One thing I am firm about when I host things, is making sure none of my storage containers leave the house. Years ago, I invested in glass leak-proof Snapware (Costco has an instant rebate on their big sets about twice a year) and we all know that people don’t bring those kinds of things back. So, I stop by a restaurant supply store, and for under $5, I can pick up aluminum pans with lids. On Thanksgiving, I am pleased to see leftovers walk out of my house, and not my beloved glass containers.
If you look at every magazine page I have ever torn out for my “dream kitchen” file, they all have the exact same thing in common – white cabinets. For some people, that is a nightmare scenario, but after living with horrible faux oak cabinets for years, the idea of being able to easily see spills and grease is so appealing.
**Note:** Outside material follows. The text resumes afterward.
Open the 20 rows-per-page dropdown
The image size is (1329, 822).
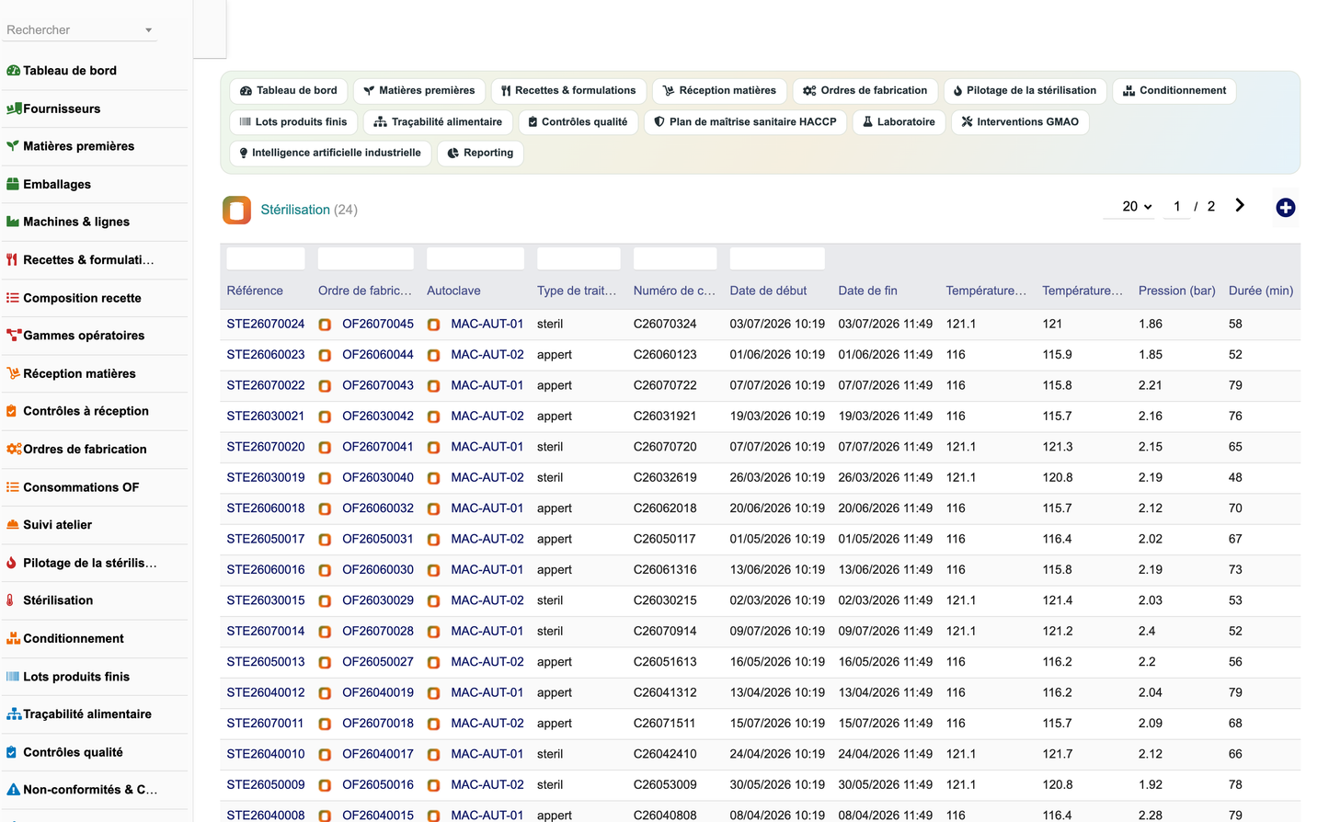click(1137, 207)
I wipe down our kitchen cupboards often, but I’ll catch sight of them in a beam of sunlight and puke in my mouth a little bit at a giant smear of olive oil I had apparently missed. The week leading up to Thanksgiving is when I bust out the elbow grease and the Mr. Clean Magic Erasers and go to town on the doors in my kitchen.
The game of fridge Tetris before a large party is always interesting. Are there items in your fridge that can be at room temp for a few days? Ketchup, mustard, and other non-perishable condiments can all be temporarily relocated to a cupboard or pantry to clear up room for turkey day dishes.
Do you need to move furniture to make room for extra tables and chairs? Can you do it ahead of time? We always relocate the rug in our living room for large gatherings. I’m not sure why, but people are obsessed with putting their feet under the edges of my beloved area rug while sitting on our couch. For older people, this is a tripping hazard, and besides, it is just annoying. Choosing that rug was crazy stressful, because Troy and I have totally opposing tastes. It was months and we were seconds away from marriage counseling before we finally found the one. So keep your damn feet out from under it, ok? We roll it up the night before and store it in our bedroom. Folding tables and chairs are brought up ahead of time and stored either in our bedroom or on the deck to make for easier set up right before dinner.
Create a timeline of Thanksgiving and start at dessert. What time do you think people will be shoving the final piece of pie in their mouths? What time will people need to finish eating to make that happen? If you assume x number of minutes/hours for dinner, what time does everything need to be ready? Work the day backwards until you know when everything needs to be prepped, in the oven, and ready to go. Take the guesswork out of your timeline and reduce the stress on the day of.
The day of a large event is exhausting. Cooking, being on your feet, and all those dishes is a lot. But even with all that work, I have a rule that I will not go to bed with my house a mess. I would rather clean it up and get it over with, than go to bed and know it is sitting there waiting for me in the morning. That means I sweep or vacuum the floors, wipe down the bathroom, take out the garbage, and empty the recycling. Waking up to a clean house makes sitting around in my jammies the next morning much more appealing. If you have a chance to arrange a “party bitch” appointee, they will come in immensely handy for this part of the day.
Above all else, there are absolutely two things you should do the night before Thanksgiving. One: order pizza or get take out. No exceptions. You should not be cooking. Two: get ping pong balls to put in your medicine cabinet to catch any nosy snoopers. 🙂
What are your favorite party prep tips?